宗祇の似顔絵

宗祇,飯尾宗祇のイラスト

宗祇

そうぎ
(1421-1502)
室町時代後期の連歌師
北野連歌会所奉行

生地は近江国、俗姓は飯尾氏とされる。若くして京都相国寺に入り、30歳頃から連歌を志し、宗砌・専順・心敬らに学ぶ。1471年、東常縁から「古今和歌集」の講釈を受けた(古今伝授)。京に庵を結び貴族や武士と交流、1488年に北野連歌会所奉行となり、第一人者と認められた。大乱の余波による連歌の全国的流行を受け、周防大内氏や越後上杉氏など各地の有力大名を訪問。多くの歌論書や句集を残し、晩年には「新撰菟玖波集」を撰した。

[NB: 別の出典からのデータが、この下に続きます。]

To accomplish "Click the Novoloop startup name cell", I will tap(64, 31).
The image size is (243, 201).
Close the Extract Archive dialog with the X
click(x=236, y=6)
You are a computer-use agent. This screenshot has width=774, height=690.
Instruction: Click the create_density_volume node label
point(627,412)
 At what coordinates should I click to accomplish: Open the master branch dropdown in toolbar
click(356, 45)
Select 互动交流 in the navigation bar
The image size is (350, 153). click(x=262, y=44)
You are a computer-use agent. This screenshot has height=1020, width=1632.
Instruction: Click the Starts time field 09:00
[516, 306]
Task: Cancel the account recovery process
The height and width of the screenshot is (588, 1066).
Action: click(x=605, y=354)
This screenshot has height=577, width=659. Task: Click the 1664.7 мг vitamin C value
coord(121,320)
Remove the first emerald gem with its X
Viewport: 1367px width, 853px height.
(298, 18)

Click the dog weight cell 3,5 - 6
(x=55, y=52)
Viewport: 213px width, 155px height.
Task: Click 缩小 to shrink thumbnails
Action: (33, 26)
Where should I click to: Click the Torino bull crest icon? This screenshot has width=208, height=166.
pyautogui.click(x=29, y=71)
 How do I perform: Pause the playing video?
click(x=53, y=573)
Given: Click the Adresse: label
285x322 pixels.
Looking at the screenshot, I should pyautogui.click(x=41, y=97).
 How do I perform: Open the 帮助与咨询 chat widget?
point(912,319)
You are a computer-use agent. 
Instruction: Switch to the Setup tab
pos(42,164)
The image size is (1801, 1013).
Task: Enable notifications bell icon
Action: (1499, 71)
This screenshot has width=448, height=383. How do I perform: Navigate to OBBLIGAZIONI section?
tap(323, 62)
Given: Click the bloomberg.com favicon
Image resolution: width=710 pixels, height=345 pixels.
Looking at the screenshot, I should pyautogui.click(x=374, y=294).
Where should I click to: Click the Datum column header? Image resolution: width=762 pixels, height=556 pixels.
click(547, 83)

言の葉の 道こそ憂けれ さらでやは 心のきはを 人に知られん

歌の道こそ辛いものだ。
この道に進まなければ、どうして己の心のほどを人に知られようか。

「宗祇法師集」巻下

関連人物

  • 宗砌(連歌師):師。元は但馬山名氏の家臣。
  • 心敬(連歌師):師。正徹の門下。
  • 東常縁(武家歌人):「古今和歌集」の秘説を伝授(古今伝授)した。
  • 足利義尚(第9代将軍):宗祇を北野連歌会所奉行に任じた。
  • 一条兼良(公卿):古典・故実の師。
  • 飛鳥井雅親(公卿・歌人):和歌の師。
  • 三条西実隆(公卿):宗祇から古今伝授を受けた。
  • 大内政弘(周防守護):交流。「新撰菟玖波集」の撰進を後援。
  • 上杉房定(越後守護):宗祇がたびたび訪問して交流。
  • 兼載(連歌師):心敬の同門。宗祇一門と共に「新撰菟玖波集」を編纂。
  • 宗長(連歌師):弟子。旧主家である駿河今川氏の下で活躍。
  • 肖柏(連歌師):弟子。宗祇の古今伝授を堺の人々に伝えた。